バルセロナvsアトレティコの総評 ~久々に見た「バルサらしい」負け~
スーペルコパ準決勝、FCバルセロナVSアトレティコマドリードが行われた。
今まで、スーペルコパは夏のシーズン開幕前に、リーグ王者と国王杯王者がhome&awayで行っていたが、今年からサウジアラビアで4チームが争うトーナメント戦となった。
前日にレアルマドリードが勝ち、今日バルサが勝つことが出来れば決勝はクラシコ。多くの人が望むマッチだったに違いない。
シーズン前半戦のクラシコはホームだったのにもかかわらず、内容もひどく、ドローという結果に終わってしまったので、まずアトレティコマドリードに勝って、レアルマドリードと戦うつもりだった。
だが、蓋を開けてみれば2-3の逆転負け。審判の判定に泣かされたのはあるが、とても悔しい結果になった。
しかしこの試合で、問題点も浮き彫りになった一方で、「バルサらしい」負け方をしたと思っている。これは、久々だ。もう何年も見ていない気がする。
今回は、この試合であがった問題点と、「バルサらしい」負け方とはどういうものかを解説していきたいと思う。
浮き彫りになった問題点
この試合に おいて、私が一番気になった問題点は、「監督」だ。
まず、召集メンバー。リキプッチを遠征メンバーに呼んでいたにもかかわらず、ベンチメンバーには入れなかった。
ベンチメンバーの顔ぶれを見ると、 SBが二人いる。セメドにおいては、両SBできるのだから、フィルポはベンチメンバーに入れる必要がなかったのではないかと思う。
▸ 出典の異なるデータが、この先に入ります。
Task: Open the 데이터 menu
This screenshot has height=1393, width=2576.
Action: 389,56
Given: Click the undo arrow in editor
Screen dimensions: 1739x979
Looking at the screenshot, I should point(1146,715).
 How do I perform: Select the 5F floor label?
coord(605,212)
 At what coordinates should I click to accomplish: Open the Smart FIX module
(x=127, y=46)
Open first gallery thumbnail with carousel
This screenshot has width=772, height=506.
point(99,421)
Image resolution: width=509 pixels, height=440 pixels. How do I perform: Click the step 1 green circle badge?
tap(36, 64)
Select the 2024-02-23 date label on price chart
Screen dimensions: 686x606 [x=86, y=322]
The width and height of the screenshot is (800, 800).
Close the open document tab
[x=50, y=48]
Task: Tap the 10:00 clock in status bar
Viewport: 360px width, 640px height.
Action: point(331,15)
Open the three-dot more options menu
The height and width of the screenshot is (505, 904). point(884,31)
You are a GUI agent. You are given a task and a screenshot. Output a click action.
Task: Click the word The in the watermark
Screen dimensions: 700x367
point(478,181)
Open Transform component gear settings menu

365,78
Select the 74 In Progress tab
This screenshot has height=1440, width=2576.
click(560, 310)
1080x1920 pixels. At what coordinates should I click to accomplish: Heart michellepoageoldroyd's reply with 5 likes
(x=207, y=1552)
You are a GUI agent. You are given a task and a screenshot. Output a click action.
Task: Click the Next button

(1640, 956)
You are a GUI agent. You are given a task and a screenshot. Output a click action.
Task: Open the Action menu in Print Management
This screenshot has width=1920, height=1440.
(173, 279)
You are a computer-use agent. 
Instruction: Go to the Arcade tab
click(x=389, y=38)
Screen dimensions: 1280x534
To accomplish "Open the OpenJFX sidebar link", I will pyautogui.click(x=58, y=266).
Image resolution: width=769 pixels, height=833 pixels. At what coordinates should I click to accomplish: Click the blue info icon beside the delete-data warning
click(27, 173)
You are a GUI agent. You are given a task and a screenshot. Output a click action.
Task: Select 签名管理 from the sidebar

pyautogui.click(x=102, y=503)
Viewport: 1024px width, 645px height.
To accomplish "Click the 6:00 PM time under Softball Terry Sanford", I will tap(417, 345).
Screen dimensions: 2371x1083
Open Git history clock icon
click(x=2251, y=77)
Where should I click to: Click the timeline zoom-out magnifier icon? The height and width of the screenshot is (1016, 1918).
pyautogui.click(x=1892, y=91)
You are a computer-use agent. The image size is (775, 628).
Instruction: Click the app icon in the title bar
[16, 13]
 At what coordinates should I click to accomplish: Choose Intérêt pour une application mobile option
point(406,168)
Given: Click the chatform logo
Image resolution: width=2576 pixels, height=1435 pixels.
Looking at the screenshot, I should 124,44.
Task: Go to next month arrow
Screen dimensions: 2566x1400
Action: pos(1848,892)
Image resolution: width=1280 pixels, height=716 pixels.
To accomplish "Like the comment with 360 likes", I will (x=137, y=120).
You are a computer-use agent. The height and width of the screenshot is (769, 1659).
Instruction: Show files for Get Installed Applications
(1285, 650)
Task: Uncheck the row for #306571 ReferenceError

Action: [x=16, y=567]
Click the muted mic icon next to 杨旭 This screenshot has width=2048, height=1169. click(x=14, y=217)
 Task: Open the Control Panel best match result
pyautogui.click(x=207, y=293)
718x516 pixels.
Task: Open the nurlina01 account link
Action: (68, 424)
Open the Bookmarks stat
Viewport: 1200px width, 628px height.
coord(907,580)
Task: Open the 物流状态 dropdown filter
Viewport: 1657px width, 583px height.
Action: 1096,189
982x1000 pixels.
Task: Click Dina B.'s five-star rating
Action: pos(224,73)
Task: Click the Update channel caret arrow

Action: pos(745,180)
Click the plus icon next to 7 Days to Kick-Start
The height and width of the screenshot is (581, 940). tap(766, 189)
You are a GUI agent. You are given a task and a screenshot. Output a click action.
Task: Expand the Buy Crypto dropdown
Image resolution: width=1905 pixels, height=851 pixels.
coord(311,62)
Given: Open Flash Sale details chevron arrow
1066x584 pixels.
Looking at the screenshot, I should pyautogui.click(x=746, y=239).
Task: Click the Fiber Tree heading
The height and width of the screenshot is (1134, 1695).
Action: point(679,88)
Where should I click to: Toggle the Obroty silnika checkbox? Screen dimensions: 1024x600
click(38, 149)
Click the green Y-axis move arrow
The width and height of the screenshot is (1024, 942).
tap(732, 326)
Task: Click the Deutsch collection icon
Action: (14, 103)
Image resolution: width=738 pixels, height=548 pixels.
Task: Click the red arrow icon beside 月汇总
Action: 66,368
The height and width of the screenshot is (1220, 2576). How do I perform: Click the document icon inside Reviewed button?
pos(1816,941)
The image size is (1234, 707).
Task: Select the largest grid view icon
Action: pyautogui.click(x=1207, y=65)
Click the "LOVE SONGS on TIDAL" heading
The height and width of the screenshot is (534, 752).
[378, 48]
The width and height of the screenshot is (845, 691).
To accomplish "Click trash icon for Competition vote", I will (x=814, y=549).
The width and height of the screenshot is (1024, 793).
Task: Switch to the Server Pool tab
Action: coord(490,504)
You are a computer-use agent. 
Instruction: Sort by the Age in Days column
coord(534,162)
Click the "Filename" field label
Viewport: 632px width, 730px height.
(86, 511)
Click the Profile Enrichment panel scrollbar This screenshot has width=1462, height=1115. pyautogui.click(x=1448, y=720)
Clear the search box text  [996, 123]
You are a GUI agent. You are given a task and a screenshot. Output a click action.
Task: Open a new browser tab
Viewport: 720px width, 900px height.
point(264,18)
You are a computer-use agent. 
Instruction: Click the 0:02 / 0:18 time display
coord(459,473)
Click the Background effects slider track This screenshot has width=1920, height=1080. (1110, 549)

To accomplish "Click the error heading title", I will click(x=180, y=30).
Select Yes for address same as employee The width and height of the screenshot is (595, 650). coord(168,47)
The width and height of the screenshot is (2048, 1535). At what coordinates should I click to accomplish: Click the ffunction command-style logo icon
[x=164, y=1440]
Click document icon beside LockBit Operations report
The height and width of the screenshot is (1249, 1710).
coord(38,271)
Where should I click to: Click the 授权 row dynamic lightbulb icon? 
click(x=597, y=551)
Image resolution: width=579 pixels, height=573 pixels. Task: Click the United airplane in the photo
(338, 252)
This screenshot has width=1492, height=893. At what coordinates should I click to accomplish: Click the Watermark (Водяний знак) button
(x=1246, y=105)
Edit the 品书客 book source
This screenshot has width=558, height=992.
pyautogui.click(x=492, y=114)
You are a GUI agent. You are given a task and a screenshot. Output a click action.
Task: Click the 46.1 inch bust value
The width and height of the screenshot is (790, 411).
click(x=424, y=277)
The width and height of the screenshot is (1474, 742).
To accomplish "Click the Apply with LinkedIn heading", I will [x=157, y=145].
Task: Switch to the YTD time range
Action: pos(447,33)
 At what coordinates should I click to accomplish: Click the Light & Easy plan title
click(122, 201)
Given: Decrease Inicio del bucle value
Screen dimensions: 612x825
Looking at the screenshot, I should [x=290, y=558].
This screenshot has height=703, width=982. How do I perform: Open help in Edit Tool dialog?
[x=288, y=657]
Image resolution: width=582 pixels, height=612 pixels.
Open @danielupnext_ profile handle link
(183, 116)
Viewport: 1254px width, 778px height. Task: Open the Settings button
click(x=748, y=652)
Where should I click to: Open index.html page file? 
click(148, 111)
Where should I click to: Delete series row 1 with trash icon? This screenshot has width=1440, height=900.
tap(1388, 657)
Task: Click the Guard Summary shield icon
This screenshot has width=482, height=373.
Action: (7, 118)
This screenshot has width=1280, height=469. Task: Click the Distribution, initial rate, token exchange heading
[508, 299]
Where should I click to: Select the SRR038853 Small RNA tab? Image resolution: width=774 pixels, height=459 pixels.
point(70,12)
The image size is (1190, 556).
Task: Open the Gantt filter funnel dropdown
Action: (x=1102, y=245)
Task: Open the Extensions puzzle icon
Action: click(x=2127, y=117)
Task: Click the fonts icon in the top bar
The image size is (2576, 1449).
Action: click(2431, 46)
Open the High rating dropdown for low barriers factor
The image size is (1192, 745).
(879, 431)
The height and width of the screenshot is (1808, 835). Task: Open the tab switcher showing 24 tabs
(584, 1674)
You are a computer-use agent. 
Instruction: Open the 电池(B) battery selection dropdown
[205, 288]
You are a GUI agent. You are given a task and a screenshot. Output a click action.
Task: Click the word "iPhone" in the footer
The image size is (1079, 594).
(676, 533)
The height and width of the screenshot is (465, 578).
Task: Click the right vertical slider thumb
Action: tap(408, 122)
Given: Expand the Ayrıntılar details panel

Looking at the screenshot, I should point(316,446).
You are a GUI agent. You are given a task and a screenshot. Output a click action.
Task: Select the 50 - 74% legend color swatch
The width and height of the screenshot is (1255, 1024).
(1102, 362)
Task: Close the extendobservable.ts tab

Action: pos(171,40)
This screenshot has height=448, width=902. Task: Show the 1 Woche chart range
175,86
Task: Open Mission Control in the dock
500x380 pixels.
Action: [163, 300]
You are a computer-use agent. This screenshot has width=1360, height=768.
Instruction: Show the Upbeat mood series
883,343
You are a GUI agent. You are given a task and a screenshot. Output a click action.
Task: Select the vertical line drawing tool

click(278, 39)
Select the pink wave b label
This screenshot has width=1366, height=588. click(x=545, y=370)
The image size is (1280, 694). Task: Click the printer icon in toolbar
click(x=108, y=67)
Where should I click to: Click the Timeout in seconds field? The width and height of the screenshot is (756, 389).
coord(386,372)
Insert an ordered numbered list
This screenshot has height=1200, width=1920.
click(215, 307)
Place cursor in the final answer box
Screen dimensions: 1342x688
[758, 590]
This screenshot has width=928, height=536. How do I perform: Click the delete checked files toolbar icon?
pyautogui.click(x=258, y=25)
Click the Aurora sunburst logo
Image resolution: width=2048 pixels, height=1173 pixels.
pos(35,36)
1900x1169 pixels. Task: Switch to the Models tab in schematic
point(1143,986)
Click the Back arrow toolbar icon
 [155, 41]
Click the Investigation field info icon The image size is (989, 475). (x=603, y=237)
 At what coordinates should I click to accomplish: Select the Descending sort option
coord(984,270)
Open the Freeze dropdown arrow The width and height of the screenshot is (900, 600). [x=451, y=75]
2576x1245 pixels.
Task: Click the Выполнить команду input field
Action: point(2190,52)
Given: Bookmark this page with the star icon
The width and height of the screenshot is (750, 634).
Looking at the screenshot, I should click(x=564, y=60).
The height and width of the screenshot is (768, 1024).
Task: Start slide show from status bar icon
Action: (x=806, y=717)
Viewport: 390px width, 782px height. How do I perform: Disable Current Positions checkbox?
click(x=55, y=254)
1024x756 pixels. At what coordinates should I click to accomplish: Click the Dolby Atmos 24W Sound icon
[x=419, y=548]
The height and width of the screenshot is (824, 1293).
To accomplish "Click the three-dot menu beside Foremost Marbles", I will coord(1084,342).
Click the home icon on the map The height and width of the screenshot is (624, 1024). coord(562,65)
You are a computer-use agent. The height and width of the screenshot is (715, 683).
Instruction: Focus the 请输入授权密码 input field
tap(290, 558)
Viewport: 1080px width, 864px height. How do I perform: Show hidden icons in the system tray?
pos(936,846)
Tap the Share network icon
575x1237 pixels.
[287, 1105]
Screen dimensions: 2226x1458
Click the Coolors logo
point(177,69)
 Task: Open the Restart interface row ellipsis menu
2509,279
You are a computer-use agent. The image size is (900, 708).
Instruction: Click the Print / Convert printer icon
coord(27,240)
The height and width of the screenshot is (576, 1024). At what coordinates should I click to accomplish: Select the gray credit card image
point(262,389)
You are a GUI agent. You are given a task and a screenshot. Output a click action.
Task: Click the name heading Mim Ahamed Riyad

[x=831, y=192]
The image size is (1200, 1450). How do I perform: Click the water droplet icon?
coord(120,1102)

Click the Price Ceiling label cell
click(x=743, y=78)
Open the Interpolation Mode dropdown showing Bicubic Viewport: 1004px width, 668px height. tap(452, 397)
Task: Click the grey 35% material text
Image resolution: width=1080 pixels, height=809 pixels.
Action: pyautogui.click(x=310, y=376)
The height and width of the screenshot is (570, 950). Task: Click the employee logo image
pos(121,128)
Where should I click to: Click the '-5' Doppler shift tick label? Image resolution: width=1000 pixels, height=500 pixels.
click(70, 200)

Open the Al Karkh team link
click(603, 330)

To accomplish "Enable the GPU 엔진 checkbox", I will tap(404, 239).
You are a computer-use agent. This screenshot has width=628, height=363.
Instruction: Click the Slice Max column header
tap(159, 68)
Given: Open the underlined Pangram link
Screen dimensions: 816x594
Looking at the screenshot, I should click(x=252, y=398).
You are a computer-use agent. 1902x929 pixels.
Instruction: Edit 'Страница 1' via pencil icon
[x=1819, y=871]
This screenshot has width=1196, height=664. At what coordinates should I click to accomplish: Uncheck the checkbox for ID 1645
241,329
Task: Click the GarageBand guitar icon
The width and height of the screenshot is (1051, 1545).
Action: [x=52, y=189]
その代わりに薄い中盤に、リキプッチを入れるべきだった。
というかそもそもアレニャをレンタルで放出する意味もわからないけど。
そして次が、交代のタイミング、替える選手が悪いということ。
バルベルデはこの試合、後半30分を過ぎるまで選手を誰一人交代させなかった。
一方アトレティコは、すでに3人の交代を終えていて、現状を打開しようという気持ちが見られた。
確かに、バルベルデの気持ちはわからなくもない。
ベンチメンバーに流れを変えられそうな選手はラキティッチしかいない。
アンス、ペレスはカンテラーノ出身で技術的にはとても優れているが、どちらかといえば経験を積ませたいし、まだ荷が重過ぎる。
デンベレもアルトゥールも怪我で離脱している。
選手を変えるとしたら、ラキティッチしかいなかったと思う。
-
なぜブスケツに替える?
バルベルデは2-2で迎えた後半30分過ぎ、1枚目の交代カードを切る。
ラキティッチだった。
しかし問題は替える選手だ。私はてっきりビダルと交代するのかと思っていた。
ビダルは足も止まりかかっていたし、イエローを一枚もらっていた。
ここでフレッシュなラキティッチを入れて、攻撃を活性化させるのかと思っていた。
しかし、選択したのはブスケツだった。
本当に意味がわからない。笑
明らかにブスケツは中盤で効いていた。ネガトラもそうだし、何よりいいときのブスケツだった。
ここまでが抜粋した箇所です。